* [INPUT]
━━━━━━━━━━━━━━━━

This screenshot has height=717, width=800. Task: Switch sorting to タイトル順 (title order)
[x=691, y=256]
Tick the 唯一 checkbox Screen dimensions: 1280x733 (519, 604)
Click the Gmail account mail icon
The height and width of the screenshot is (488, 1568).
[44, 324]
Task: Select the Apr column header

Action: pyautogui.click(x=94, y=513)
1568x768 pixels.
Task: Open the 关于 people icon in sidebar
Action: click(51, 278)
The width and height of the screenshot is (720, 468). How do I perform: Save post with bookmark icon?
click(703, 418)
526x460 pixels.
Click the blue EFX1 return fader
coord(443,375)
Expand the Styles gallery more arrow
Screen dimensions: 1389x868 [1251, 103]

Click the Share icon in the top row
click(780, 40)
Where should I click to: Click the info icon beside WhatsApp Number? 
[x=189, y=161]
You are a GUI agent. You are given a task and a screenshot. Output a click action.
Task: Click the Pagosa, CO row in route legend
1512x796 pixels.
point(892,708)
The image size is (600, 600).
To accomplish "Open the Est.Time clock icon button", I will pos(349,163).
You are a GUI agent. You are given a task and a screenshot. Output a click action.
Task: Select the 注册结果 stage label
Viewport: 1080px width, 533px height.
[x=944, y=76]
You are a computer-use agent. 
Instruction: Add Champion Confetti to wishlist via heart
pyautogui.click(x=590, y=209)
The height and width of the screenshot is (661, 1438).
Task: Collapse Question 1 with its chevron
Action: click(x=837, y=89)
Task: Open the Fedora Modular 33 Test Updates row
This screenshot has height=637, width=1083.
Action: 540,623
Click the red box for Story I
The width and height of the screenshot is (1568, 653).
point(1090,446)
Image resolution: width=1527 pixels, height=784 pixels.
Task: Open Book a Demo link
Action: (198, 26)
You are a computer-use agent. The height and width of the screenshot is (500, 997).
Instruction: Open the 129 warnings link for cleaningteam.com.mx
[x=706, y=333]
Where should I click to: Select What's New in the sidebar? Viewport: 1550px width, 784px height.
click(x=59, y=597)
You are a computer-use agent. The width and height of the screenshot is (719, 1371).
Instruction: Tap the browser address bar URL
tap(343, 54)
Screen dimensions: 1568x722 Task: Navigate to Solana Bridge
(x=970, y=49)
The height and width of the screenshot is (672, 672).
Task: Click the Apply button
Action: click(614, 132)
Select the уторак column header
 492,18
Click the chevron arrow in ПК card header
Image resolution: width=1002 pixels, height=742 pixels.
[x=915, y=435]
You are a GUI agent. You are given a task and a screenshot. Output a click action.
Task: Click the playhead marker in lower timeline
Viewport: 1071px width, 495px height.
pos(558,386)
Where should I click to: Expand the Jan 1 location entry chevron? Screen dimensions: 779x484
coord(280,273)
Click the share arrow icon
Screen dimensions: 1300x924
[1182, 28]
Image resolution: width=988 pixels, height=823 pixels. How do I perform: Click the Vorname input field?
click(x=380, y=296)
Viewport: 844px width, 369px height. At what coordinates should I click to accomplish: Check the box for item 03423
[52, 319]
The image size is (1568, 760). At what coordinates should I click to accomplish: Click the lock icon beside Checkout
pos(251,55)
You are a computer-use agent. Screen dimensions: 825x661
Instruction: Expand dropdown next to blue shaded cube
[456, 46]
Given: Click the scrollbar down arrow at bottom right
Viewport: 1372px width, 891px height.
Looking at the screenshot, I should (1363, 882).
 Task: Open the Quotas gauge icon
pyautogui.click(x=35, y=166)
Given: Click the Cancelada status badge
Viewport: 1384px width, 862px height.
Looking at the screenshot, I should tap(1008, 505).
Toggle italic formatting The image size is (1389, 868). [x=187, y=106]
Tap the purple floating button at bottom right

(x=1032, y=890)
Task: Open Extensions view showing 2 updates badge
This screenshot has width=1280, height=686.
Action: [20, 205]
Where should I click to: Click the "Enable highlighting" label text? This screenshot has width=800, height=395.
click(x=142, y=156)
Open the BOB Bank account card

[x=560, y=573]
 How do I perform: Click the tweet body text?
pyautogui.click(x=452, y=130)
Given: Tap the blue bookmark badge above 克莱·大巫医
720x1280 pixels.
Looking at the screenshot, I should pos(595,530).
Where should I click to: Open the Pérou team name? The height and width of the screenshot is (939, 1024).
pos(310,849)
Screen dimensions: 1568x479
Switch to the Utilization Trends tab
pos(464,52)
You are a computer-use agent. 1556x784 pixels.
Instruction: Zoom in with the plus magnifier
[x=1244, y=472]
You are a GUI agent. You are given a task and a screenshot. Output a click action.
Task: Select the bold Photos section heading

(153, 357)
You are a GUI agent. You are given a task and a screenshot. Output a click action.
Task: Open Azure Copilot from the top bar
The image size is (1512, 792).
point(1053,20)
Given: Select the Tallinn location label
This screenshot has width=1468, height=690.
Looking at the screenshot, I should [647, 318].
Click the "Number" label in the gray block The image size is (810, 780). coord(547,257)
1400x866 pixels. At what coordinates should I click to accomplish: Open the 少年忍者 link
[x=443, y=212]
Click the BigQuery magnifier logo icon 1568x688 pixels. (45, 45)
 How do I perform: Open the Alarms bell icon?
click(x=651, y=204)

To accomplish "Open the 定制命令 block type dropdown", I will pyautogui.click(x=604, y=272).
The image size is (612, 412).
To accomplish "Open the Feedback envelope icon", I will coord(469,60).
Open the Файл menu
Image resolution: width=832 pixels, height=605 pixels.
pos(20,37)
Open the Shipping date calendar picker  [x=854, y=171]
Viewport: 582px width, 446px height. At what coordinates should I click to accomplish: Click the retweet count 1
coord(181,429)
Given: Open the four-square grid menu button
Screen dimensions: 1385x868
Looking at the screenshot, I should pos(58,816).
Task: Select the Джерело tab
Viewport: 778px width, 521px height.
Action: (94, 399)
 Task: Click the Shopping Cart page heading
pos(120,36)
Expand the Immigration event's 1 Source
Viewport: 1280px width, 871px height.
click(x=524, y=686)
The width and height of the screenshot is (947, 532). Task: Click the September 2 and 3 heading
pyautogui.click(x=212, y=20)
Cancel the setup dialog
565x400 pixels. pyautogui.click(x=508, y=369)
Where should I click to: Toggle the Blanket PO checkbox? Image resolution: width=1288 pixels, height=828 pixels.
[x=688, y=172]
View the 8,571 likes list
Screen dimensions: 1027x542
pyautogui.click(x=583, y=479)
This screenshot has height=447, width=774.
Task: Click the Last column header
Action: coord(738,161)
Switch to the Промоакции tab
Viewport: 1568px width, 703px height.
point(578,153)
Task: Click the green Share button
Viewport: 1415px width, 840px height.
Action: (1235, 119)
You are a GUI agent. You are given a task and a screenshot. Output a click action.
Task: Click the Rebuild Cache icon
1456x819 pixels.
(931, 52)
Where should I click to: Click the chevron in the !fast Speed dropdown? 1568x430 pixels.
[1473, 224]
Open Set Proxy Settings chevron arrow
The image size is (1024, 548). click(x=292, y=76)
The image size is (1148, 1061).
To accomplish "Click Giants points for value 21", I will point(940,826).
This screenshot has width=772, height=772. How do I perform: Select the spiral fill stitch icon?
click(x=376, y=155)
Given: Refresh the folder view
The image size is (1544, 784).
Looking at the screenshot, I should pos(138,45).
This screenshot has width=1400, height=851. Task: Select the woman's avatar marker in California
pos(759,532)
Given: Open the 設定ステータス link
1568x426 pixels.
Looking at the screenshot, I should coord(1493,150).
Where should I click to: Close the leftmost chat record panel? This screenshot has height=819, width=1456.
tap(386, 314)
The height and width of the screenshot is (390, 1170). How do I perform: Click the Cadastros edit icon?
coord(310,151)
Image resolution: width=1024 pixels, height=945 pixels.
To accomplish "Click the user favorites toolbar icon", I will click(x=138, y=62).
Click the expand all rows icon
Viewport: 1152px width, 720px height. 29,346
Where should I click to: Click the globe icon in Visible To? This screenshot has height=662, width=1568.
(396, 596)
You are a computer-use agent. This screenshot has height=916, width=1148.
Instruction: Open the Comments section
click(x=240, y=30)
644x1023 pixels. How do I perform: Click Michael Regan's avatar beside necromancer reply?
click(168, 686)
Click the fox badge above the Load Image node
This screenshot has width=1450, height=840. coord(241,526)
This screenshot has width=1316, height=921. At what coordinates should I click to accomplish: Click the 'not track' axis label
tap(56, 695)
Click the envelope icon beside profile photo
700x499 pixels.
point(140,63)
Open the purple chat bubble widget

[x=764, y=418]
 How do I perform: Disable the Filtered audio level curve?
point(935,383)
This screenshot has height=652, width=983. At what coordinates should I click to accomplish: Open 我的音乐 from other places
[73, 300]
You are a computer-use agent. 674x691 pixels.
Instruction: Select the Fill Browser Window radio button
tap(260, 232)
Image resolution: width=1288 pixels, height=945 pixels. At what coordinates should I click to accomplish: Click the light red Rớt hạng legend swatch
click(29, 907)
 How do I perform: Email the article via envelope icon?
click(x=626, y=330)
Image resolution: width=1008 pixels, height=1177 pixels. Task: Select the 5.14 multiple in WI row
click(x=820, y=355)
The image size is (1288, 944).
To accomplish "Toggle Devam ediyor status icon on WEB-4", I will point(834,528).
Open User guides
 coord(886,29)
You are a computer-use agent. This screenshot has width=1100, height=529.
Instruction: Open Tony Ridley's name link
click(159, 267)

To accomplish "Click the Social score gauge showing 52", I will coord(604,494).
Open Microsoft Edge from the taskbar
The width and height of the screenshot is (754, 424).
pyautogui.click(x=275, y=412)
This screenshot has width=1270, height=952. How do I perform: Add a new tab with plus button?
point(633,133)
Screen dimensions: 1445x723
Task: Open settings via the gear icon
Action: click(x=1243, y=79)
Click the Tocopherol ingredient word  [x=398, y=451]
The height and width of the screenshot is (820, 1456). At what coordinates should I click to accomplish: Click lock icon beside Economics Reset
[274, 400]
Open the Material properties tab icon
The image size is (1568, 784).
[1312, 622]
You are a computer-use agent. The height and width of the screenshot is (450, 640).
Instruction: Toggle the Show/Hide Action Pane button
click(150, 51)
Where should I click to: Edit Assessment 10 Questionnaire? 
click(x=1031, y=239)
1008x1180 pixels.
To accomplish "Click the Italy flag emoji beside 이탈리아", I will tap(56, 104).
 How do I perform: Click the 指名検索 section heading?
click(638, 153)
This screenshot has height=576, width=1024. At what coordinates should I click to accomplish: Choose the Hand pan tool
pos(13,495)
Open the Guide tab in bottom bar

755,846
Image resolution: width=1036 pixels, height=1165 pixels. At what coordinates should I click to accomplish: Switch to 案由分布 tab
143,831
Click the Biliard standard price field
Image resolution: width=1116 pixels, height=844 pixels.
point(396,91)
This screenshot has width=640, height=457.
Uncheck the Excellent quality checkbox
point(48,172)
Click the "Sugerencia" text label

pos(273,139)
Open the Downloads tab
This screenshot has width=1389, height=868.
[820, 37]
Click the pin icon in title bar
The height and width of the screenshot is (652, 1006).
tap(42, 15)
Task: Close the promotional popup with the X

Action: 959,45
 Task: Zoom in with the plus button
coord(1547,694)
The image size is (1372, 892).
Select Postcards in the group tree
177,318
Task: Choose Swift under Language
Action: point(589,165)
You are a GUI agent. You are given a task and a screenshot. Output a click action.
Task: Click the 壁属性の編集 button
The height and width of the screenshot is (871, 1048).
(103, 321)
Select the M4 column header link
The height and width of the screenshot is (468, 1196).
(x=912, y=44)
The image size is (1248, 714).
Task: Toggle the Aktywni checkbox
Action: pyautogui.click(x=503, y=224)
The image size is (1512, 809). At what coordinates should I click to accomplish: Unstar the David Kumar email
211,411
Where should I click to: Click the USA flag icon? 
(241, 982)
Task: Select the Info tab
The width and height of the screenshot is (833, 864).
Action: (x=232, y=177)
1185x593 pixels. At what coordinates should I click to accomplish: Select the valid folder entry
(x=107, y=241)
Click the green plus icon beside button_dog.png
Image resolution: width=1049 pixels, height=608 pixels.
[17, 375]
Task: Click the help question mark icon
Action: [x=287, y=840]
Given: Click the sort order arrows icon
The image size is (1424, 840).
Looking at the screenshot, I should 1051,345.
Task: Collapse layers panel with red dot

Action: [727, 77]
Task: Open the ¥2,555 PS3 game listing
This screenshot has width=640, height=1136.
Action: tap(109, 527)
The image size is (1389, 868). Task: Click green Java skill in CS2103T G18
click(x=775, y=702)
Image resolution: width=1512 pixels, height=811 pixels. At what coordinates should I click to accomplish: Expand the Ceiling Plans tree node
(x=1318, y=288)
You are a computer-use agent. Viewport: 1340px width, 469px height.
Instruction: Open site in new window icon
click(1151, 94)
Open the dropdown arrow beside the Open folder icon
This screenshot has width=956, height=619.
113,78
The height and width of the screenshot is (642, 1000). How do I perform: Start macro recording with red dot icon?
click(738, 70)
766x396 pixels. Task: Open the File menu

━━━━━━━━━━━━━━━━

Copy everything from the start of the data down to the line containing "Action: (198, 26)", swapping "Styles gallery" for "Styles pane" and leaving all else unchanged.

This screenshot has height=717, width=800. Task: Switch sorting to タイトル順 (title order)
[x=691, y=256]
Tick the 唯一 checkbox Screen dimensions: 1280x733 (519, 604)
Click the Gmail account mail icon
The height and width of the screenshot is (488, 1568).
[44, 324]
Task: Select the Apr column header

Action: pyautogui.click(x=94, y=513)
1568x768 pixels.
Task: Open the 关于 people icon in sidebar
Action: click(51, 278)
The width and height of the screenshot is (720, 468). How do I perform: Save post with bookmark icon?
click(703, 418)
526x460 pixels.
Click the blue EFX1 return fader
coord(443,375)
Expand the Styles pane more arrow
Screen dimensions: 1389x868 [1251, 103]

Click the Share icon in the top row
click(780, 40)
Where should I click to: Click the info icon beside WhatsApp Number? 
[x=189, y=161]
You are a GUI agent. You are given a task and a screenshot. Output a click action.
Task: Click the Pagosa, CO row in route legend
1512x796 pixels.
point(892,708)
The image size is (600, 600).
To accomplish "Open the Est.Time clock icon button", I will pos(349,163).
You are a GUI agent. You are given a task and a screenshot. Output a click action.
Task: Select the 注册结果 stage label
Viewport: 1080px width, 533px height.
[x=944, y=76]
You are a computer-use agent. 
Instruction: Add Champion Confetti to wishlist via heart
pyautogui.click(x=590, y=209)
The height and width of the screenshot is (661, 1438).
Task: Collapse Question 1 with its chevron
Action: click(x=837, y=89)
Task: Open the Fedora Modular 33 Test Updates row
This screenshot has height=637, width=1083.
Action: 540,623
Click the red box for Story I
The width and height of the screenshot is (1568, 653).
point(1090,446)
Image resolution: width=1527 pixels, height=784 pixels.
Task: Open Book a Demo link
Action: (198, 26)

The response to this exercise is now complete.